Le Conseil constitutionnel, par sa décision n° 98-401 DC du 10 juin 1998, examine la conformité de la loi d’orientation et d’incitation relative à la réduction du temps de travail. Ce texte prévoit le passage à trente-cinq heures hebdomadaires tout en instaurant des aides financières pour les entreprises anticipant cette réforme par accord collectif. Soixante députés saisissent la juridiction constitutionnelle en invoquant la violation de la liberté d’entreprendre, du principe d’égalité et de l’exigence de clarté de la loi. Ils critiquent également l’absence de concertation préalable avec les organisations syndicales et l’incompétence négative du législateur concernant les modalités d’application. Le juge constitutionnel rejette l’essentiel des griefs tout en précisant les conditions de mise en œuvre de la réforme par le pouvoir réglementaire. L’analyse portera d’abord sur la préservation de la compétence du législateur avant d’étudier la conciliation entre les droits fondamentaux.
I. L’affirmation de la compétence législative et de la régularité procédurale
A. L’absence d’obligation constitutionnelle de négociation préalable
Les requérants soutiennent que l’élaboration du texte méconnaît le droit constitutionnel de participation faute de concertation préalable avec les partenaires sociaux.
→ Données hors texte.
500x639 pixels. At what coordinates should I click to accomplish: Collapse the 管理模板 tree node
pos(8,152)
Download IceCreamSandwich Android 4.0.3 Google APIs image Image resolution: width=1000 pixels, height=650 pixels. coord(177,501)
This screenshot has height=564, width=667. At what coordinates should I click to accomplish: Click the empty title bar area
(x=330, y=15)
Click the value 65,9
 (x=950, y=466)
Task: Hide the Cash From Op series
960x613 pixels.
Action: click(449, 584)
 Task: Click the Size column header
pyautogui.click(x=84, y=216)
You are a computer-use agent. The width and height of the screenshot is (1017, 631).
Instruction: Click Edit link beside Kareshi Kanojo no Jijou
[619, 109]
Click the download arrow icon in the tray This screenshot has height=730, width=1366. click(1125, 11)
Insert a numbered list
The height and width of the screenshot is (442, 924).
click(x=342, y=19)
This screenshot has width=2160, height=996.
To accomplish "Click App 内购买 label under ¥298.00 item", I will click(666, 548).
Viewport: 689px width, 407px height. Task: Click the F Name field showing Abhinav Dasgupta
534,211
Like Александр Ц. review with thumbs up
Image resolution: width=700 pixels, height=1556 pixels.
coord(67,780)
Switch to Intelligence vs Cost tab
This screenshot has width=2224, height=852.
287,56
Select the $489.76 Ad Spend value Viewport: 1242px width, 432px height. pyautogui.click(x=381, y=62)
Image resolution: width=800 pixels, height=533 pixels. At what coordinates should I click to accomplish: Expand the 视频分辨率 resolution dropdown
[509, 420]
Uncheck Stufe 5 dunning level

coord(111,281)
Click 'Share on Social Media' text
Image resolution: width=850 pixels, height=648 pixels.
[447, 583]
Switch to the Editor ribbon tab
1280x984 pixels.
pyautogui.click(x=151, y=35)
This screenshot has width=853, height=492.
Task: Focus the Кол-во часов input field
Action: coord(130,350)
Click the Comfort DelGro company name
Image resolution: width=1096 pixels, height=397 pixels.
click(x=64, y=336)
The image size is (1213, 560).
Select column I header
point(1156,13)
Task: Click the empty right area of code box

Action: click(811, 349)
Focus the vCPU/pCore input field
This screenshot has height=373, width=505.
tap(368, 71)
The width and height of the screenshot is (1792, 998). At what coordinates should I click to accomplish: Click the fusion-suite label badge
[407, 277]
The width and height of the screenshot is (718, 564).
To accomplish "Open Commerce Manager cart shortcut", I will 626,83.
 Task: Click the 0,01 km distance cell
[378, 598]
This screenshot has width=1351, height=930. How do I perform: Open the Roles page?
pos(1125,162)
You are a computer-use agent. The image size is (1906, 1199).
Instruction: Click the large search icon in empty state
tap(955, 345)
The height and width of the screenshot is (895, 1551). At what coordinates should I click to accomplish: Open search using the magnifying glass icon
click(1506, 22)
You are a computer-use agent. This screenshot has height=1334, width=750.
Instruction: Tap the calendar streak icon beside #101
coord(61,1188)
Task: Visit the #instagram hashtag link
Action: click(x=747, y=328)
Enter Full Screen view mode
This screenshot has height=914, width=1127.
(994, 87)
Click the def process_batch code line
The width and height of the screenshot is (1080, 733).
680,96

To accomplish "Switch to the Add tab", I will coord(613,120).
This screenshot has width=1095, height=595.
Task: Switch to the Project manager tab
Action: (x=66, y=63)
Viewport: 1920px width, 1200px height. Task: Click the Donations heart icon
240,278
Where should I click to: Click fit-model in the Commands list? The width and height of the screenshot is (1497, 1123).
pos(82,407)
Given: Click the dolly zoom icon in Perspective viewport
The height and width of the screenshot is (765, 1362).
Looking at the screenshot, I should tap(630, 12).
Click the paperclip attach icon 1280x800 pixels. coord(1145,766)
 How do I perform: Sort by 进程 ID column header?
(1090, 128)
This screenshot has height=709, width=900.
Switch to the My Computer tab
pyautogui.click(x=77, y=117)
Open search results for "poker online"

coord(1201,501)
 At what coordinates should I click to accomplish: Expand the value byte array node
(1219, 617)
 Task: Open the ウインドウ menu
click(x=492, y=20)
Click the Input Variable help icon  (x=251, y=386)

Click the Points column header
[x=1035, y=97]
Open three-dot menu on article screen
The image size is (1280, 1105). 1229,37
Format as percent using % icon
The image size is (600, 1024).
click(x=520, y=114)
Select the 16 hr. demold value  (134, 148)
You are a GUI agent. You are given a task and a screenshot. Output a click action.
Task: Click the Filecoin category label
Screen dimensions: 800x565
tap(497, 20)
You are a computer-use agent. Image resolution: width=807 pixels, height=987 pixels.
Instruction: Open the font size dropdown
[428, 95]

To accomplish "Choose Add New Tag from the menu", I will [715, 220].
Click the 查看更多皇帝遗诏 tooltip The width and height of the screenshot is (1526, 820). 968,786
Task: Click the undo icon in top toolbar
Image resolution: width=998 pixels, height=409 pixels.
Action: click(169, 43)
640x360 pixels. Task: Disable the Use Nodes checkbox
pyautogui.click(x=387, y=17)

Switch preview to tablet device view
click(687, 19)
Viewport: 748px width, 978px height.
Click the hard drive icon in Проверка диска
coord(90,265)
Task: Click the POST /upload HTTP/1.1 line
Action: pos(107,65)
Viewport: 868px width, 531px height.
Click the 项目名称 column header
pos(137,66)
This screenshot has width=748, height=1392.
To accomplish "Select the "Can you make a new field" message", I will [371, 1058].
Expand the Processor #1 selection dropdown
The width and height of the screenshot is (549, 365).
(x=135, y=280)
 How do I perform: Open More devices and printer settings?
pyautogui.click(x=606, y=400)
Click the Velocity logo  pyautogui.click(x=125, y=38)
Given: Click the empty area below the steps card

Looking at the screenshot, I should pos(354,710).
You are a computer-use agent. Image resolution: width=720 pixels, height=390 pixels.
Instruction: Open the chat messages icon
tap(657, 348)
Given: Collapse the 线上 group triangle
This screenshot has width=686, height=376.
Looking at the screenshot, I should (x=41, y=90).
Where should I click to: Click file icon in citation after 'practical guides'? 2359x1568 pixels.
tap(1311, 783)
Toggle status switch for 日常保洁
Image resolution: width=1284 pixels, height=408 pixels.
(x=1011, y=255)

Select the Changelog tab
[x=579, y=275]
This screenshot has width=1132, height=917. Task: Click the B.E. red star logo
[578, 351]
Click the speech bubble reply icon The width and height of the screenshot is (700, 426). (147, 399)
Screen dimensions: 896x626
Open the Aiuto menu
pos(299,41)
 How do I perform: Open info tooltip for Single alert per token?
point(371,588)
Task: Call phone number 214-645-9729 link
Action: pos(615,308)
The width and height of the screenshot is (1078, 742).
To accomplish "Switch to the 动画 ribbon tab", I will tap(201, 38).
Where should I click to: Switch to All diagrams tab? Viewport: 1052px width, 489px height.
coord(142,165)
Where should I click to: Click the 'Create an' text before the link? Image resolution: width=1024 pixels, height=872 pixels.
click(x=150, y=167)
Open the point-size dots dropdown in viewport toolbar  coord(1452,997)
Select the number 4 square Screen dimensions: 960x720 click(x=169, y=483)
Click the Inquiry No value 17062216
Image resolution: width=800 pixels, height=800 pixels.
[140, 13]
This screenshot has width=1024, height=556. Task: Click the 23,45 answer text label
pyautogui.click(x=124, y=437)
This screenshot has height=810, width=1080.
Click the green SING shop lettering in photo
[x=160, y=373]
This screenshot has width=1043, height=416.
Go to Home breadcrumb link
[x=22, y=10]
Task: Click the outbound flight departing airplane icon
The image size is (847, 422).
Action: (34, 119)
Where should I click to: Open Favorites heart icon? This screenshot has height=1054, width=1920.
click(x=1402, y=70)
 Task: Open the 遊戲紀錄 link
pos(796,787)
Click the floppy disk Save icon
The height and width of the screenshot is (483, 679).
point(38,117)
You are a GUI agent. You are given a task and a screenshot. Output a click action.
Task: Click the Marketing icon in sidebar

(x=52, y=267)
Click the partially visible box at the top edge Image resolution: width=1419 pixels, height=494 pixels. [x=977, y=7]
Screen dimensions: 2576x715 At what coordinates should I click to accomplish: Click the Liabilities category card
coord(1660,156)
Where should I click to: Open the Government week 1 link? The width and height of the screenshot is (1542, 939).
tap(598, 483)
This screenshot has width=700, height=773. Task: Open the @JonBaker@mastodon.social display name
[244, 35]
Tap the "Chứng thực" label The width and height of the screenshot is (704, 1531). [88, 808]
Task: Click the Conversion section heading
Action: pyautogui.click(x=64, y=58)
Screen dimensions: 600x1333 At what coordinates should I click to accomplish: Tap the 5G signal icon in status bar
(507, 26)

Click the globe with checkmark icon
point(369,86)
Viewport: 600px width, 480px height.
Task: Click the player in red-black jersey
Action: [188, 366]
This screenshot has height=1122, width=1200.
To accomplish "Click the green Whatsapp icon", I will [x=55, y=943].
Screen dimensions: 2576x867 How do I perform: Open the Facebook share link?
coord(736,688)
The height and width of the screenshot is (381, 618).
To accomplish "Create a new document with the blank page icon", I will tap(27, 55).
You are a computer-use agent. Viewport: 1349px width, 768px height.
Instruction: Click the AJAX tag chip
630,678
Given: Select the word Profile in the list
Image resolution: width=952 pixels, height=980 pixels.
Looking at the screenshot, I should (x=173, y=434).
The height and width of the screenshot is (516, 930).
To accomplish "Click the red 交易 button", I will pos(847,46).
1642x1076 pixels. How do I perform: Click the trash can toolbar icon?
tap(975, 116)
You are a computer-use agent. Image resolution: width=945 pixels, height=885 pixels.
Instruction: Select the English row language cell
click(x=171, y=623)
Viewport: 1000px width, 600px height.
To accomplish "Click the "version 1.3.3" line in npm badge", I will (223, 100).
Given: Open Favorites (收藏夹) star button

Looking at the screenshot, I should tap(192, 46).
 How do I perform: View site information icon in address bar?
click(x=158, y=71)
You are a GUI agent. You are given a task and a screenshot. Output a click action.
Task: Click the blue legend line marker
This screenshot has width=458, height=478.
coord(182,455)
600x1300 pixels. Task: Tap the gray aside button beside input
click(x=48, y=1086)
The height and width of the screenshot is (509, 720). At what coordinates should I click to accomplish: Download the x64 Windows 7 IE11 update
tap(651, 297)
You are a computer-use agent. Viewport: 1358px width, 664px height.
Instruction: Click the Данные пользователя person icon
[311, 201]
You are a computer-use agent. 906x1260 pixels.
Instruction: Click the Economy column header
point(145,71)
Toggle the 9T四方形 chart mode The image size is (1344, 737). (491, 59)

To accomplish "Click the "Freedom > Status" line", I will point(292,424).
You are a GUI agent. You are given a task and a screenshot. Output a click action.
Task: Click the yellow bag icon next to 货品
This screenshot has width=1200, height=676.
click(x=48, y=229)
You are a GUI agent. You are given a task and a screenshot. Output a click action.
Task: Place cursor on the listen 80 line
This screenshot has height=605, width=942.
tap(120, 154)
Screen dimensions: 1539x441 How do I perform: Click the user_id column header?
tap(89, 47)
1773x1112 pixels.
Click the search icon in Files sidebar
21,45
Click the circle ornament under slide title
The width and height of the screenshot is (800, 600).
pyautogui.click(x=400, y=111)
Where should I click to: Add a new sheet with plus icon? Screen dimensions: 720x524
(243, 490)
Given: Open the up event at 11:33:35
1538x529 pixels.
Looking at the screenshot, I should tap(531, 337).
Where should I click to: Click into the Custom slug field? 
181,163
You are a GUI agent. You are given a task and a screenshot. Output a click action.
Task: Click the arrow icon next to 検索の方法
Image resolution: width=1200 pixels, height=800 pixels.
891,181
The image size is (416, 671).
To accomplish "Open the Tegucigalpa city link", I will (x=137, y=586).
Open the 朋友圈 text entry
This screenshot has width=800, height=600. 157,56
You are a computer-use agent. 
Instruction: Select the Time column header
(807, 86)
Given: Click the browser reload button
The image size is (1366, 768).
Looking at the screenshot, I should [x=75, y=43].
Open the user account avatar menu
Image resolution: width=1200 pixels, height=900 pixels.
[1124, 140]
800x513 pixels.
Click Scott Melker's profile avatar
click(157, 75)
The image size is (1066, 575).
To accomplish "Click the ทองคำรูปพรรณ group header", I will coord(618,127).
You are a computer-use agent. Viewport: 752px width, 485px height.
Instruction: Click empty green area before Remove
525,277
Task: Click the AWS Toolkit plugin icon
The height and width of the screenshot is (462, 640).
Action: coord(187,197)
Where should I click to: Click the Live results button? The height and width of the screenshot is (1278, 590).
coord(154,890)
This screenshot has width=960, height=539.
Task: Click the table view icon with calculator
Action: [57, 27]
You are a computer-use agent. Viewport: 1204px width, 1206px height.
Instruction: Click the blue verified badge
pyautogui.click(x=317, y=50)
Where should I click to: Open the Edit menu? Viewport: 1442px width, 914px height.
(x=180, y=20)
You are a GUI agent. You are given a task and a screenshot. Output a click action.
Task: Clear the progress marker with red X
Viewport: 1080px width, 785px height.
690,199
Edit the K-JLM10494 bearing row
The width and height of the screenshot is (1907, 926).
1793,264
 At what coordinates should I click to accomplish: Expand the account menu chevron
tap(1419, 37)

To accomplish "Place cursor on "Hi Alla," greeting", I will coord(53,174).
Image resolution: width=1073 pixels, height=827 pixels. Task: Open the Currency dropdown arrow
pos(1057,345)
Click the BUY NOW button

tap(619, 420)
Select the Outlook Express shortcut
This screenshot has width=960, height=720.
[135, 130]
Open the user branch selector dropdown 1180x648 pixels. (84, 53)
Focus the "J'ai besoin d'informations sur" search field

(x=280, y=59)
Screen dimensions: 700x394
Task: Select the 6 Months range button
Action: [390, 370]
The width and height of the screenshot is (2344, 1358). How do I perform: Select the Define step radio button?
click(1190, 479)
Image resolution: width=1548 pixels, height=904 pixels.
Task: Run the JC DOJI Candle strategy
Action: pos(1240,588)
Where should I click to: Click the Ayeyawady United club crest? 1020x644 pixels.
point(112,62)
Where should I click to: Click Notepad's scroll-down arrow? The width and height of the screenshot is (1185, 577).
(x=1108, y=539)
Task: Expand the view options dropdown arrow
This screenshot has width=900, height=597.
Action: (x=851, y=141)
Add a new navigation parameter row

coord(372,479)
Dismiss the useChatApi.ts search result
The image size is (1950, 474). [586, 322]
Le Conseil constitutionnel écarte ce moyen en soulignant qu’aucune règle constitutionnelle n’oblige le Gouvernement à négocier avant la présentation d’un projet de loi. Il affirme qu’aucune disposition « n’obligent le Gouvernement à faire précéder la présentation au Parlement d’un projet de loi… d’une négociation entre les partenaires sociaux ». Cette solution préserve la plénitude de l’initiative législative appartenant au Premier ministre et aux membres du Parlement conformément à la Constitution. Le législateur demeure donc libre d’organiser le calendrier des discussions sociales sans que cela n’affecte la validité de la procédure législative suivie.
B. La validation du recours à une entrée en vigueur différée
Le législateur peut fixer une durée légale du travail tout en différant son application au premier janvier 2000 ou 2002 selon les effectifs. Cette technique législative respecte l’article 34 de la Constitution car les mesures demeurent suffisamment claires et précises pour les destinataires de la norme. L’article 13 prévoyant un rapport futur ne lie pas le législateur ultérieur et ne subordonne pas l’application de la réforme à de nouvelles règles. Le juge considère que les dispositions critiquées ne sont pas « en fonction des résultats de mesures d’incitation qui sont elles-mêmes déterminées dans la perspective d’une réforme incertaine ». La clarté de la loi est ainsi préservée malgré la complexité du dispositif transitoire mis en place pour accompagner les entreprises.
II. Une conciliation proportionnée entre objectifs sociaux et libertés économiques
A. L’encadrement de la liberté d’entreprendre par l’objectif de plein emploi
La liberté d’entreprendre subit des limitations justifiées par l’intérêt général si elles ne dénaturent pas la portée de ce droit fondamental de 1789. Le juge estime que la règle nouvelle « ne porte pas à la liberté d’entreprendre une atteinte telle qu’elle en dénaturerait la portée ». Cette restriction s’inscrit dans l’objectif constitutionnel tendant à assurer le droit pour chacun d’obtenir un emploi conformément au Préambule de 1946. Le Conseil constitutionnel refuse de substituer son appréciation à celle du Parlement sur l’efficacité économique de la réduction du temps de travail. Il se borne à vérifier que les modalités retenues ne sont pas manifestement inappropriées à l’objectif de création d’emplois poursuivi par le texte.
B. La justification des distinctions fondées sur des critères objectifs
Le principe d’égalité autorise le législateur à régler de façon différente des situations distinctes pour des motifs d’intérêt général en rapport avec l’objet. Le report de l’échéance pour les petites entreprises constitue une mesure d’adaptation temporaire fondée sur des critères objectifs liés à la gestion du personnel. Le Conseil rappelle que « le principe d’égalité ne s’oppose ni à ce que le législateur règle de façon différente des situations différentes ni à ce qu’il déroge à l’égalité ». Les spécificités d’emploi du personnel d’encadrement justifient également des modalités particulières de décompte du temps de travail sans méconnaître l’égalité entre salariés. La décision valide ainsi la structure différenciée de la réforme qui tient compte des contraintes économiques propres à chaque catégorie d’employeurs.